• The Italian road trip... At the roundabout; stop

    I like my life. Perhaps it's the not most glamorous, or the most flamboyant. Certainly not the heady "supposed to be like this when you're in your late 20's" thingy bob.

    And in this life of relative normality, I like to, every know and again take life in to my own hands. Before you all start to panic that I am reaching for one too many ibuprofen's, by 'taking my life into my own hands' I mean knife in the toaster scenario.

    Being in Italy, I have to come the realisation that this thirst for 'momentary lack of mortality' is quenched with each passing minute that I step into a car and begin the perilous five minute journey to the opposite end of town.

    Peter Parker would struggle

    When it's not some teenage reprobate with no helmet trying to run into your car with a scooter, or the average citizen managing to find the milimetrical precision of a high end heart surgeon to squeeze their car between yours and a low wall, it becomes a question of the terrain.

    Yes, because it's not just the driving that has to be monitored, controlled or checked through gritted teeth. Nope, you require a spider like sense like Peter Parker to understand that when you think it's time to pull out, it really isn't.

    And so cometh the roundabout




    In England we are used to them, in Italy, they are not.

    For example, in Italy, traffic lights have always been a thing advice and never law. Red means, proceed with caution, amber for, who cares go, and green for, watch out the guy on red has just gone through.

    So what better to cure the traffic flow and risk your life less than a roundabout? According to the Italians, nothing. This IS the solution.

(Stored records)

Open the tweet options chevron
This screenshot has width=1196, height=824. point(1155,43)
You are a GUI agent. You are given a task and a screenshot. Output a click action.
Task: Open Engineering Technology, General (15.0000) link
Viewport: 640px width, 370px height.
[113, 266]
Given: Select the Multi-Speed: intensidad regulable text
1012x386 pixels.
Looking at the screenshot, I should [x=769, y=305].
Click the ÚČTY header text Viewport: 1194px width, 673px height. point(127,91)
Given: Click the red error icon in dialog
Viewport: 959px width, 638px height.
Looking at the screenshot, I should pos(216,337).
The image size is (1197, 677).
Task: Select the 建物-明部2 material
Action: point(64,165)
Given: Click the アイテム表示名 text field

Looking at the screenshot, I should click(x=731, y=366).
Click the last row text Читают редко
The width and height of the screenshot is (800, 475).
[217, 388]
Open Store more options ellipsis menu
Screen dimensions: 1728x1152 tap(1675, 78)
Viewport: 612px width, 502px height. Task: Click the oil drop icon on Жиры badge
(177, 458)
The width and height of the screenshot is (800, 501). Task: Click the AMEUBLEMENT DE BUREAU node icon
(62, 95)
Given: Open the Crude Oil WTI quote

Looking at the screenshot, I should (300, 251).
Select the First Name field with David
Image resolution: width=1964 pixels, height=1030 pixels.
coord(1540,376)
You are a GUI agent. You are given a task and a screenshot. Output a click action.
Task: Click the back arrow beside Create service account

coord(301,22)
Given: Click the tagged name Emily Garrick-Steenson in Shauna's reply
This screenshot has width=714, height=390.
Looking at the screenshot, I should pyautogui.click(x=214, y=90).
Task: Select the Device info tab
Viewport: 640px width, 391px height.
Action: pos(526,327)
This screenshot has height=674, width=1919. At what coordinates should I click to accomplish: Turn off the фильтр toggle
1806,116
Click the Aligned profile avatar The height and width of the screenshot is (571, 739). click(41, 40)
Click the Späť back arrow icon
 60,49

- Actions to take:
1. Reproduce word for word the portion of the Italian road trip post starting with "In England we" and going on through "just gone through.".
2. Write the next part of the Italian road trip post, picking up right after its final sentence.
None of the entries are needed here.

- Outputs in order:
1.
In England we are used to them, in Italy, they are not.

    For example, in Italy, traffic lights have always been a thing advice and never law. Red means, proceed with caution, amber for, who cares go, and green for, watch out the guy on red has just gone through.

2.
    But roundabouts like everything else have rules, rules created to help the everyday person to go about their commute/travel with ease. But how could that exist in a nation where the seatbelt is still considered to be worn only for legality and not for safety!

    It's simple, or rather, it should be simple. Approach, give way to your left, join the roundabout, indicate, leave.

    I think I've seen it all

    My cousin is convinced that the person joining the roundabout has right of way. My uncle thinks that those on the roundabout need to stop mid turn. And most worryingly my policeman friend thinks, the law is simple... don't crash.

    And that's why, the Italian roundabout is like no other. It's a paradigm with everything that is brilliant and bonkers about this country. It doesn't matter where you are from or what you do, that sense of mortality is left completely in your hands, in the hope that someone else using the road feels the exact same way.

    Long live Italian motorists, I've always said they are the "best" in the world, now I'm more convinced than ever that they are.